____ SELECTED EXTRACT

Playhouse, Globe shows are likely Tony contenders, again - it's 'terrific and important' but there's a bigger picture

UNION-TRIBUNE THEATER CRITIC

May 11, 2008

Shows launching in San Diego, landing on Broadway and winding up in the thick of the Tony Awards mix.

Big news. Twenty years ago.

But since La Jolla Playhouse first blazed the path from here to Broadway glory in 1985, winning seven Tonys for “Big River,” the Playhouse and its crosstown counterpart, the Old Globe Theatre, have sent upward of three-dozen shows to New York's theatrical capital.


 

THE OLD GLOBE

FOUNDED: 1935

LEADERSHIP: Lou Spisto, CEO and executive producer; Darko Tresnjak and Jerry Patch (departing May 31), co-artistic directors.

CURRENT CONTENDER: “A Catered Affair,” a musical based on a teleplay by Paddy Chayefsky and the Gore Vidal-scripted film “The Catered Affair”; music and lyrics by John Bucchino, book by Harvey Fierstein; directed by John Doyle; stars Fierstein, Faith Prince, Tom Wopat, Matt Cavenaugh. Globe opening: Sept. 30, 2007. Broadway: April 17, 2008.

TONYS TRACK RECORD: 1984 Regional Theatre Award; nine additional Tony wins; 59 nominations.

HIGHLIGHTS:

“Dirty Rotten Scoundrels”: one Tony, 11 nominations, 2005

“The Full Monty”: 10 Tony nominations, 2001

“Damn Yankees”: one Tony, four nominations, 1994

“Joe Turner's Come and Gone”: one Tony, six nominations, 1988

“Into the Woods”: three Tonys, 10 nominations, 1988

Note: Artistic director emeritus Jack O'Brien also won three best-director Tonys for shows not produced at the Globe.


JOAN MARCUS

LA JOLLA PLAYHOUSE

FOUNDED: 1947 (revived 1983)

LEADERSHIP: Christopher Ashley, artistic director; Steven Libman, managing director.

CURRENT CONTENDER: “Cry-baby,” a musical based on the John Waters movie; lyrics by David Javerbaum, music by Adam Schlesinger, book by Mark O'Donnell and Tom Meehan; directed by Mark Brokaw; stars James Snyder, Alli Mauzey, Elizabeth Stanley, Harriet Harris. Playhouse opening: Nov. 18, 2007. Broadway: April 24, 2008.

TONY TRACK RECORD: 1993 Regional Theatre Award; 28 additional Tony wins; 66 nominations.

________
____ LISTED ENTRIES

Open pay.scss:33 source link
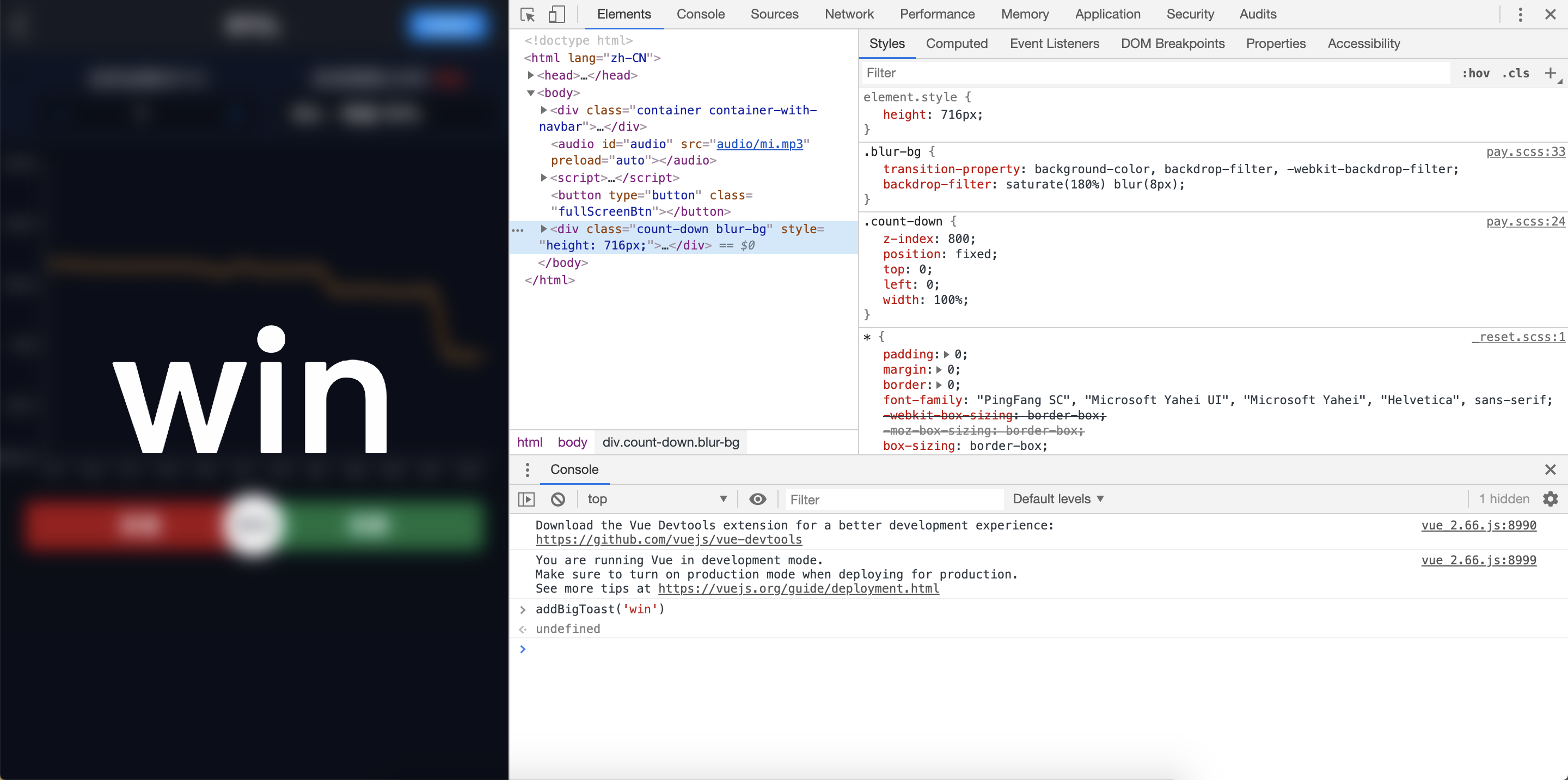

________
____ LISTED ENTRIES

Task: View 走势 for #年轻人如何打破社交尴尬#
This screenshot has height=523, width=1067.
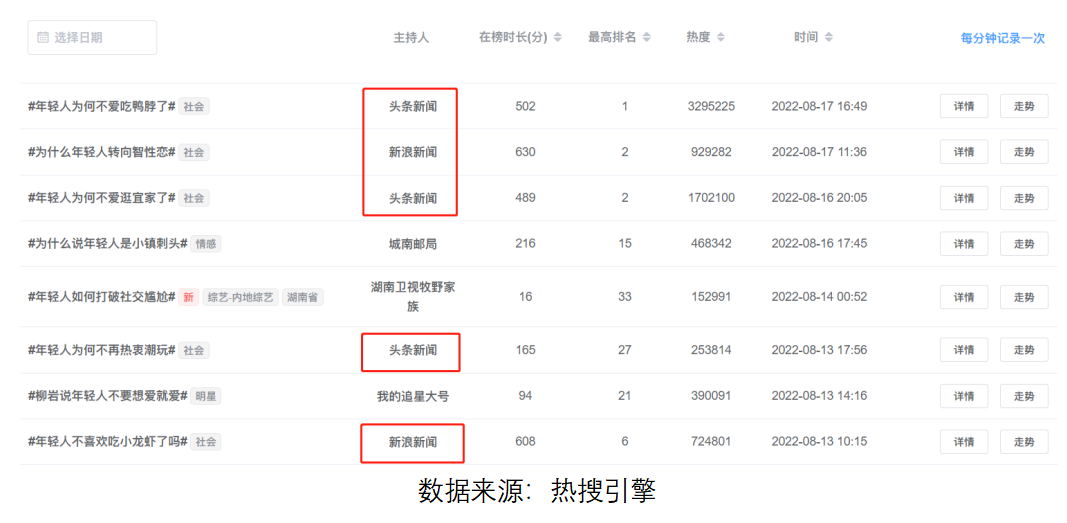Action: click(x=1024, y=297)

________

TASK BRIEF: Could you reproduce the Tony Awards article word for word, beginning at the words "FOUNDED: 1935" and stopping after "April 17, 2008."?

FINISHED EXERCISE:
FOUNDED: 1935

LEADERSHIP: Lou Spisto, CEO and executive producer; Darko Tresnjak and Jerry Patch (departing May 31), co-artistic directors.

CURRENT CONTENDER: “A Catered Affair,” a musical based on a teleplay by Paddy Chayefsky and the Gore Vidal-scripted film “The Catered Affair”; music and lyrics by John Bucchino, book by Harvey Fierstein; directed by John Doyle; stars Fierstein, Faith Prince, Tom Wopat, Matt Cavenaugh. Globe opening: Sept. 30, 2007. Broadway: April 17, 2008.